Maggie sintió que su sonrisa se desvanecía. Hank no tenía tiempo ni deseos de tener una esposa de verdad. Por eso se había alquilado una. Por Dios, qué estúpida había sido. Después de la noche maravillosa que habían compartido, ahora pasaba a ser un plato de segunda mesa. ¡El Ford de Bill Grisbe llevaba las de ganar! ¡Hombres! Cerró los ojos.
– ¡Por favor!, no dejarás plantado a Bill Grisbe, ¿no? -comentó ella con sarcasmo-. Y lo último que desearía en la vida es que el equipo de Softball prescinda de tú presencia.
– Oh, oh -dijo Bubba a Hank-. Creo que se ha enfadado. Apuesto a que debe de tener guardada la vieja cadena con la bocha de hierro, lista para sujetártela a los tobillos.
¿La vieja cadena con la bocha de hierro? Maggie sintió que un potente fuego ardía en su cuero cabelludo y que no podía contener su estallido.
– Escucha bien, señor Lard. Lo que yo sujete o deje de sujetar en los tobillos de mi marido es un asunto mío y tú no tienes por qué inmiscuirte. Y para tú mayor información, tus desayunos en esta casa están contados. Si para el miércoles no te has muerto por obstrucción arterial, tendrás que buscarte otro surtidor donde cargar combustible -Entrecerró los ojos y lo miró furiosa-. ¿Está clarito?
– ¡Qué manera de reaccionar! -dijo Bubba a Hank-. Debe de ser ese libro lo que la altera tanto.
Maggie cerró los ojos. Giró violentamente sobre sus talones y salió de la cocina meneando la cabeza y rezongando por el camino.
Hank sonrió con aire de satisfacción.
– Le gusto -dijo-. Se niega a compartirme.

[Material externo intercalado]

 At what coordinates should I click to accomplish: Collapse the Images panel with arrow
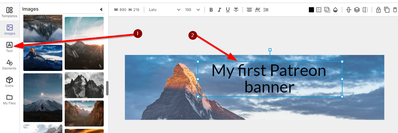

– Es una ciclotímica… Por momentos es pura sonrisa, y al segundo te quiere arrancar los ojos con las uñas. Es muy inestable, Hank. Para mí que a esta mujer le falta un tornillo.
Maggie entró irritada en su estudio y se encerró allí con un portazo. No le faltaba ningún tornillo y tampoco era inestable. Estaba enojada; sobre todo consigo misma. Se había involucrado en esa situación plenamente consciente de lo que sucedería y ahora que las cosas resultaban como era de esperar, se angustiaba. Se arrojó sobre una silla y encendió la computadora. “Ignóralos -se aconsejó-. Concéntrate en tú trabajo. ¿A quién le importa un tonto paseo al monte Mansfield?”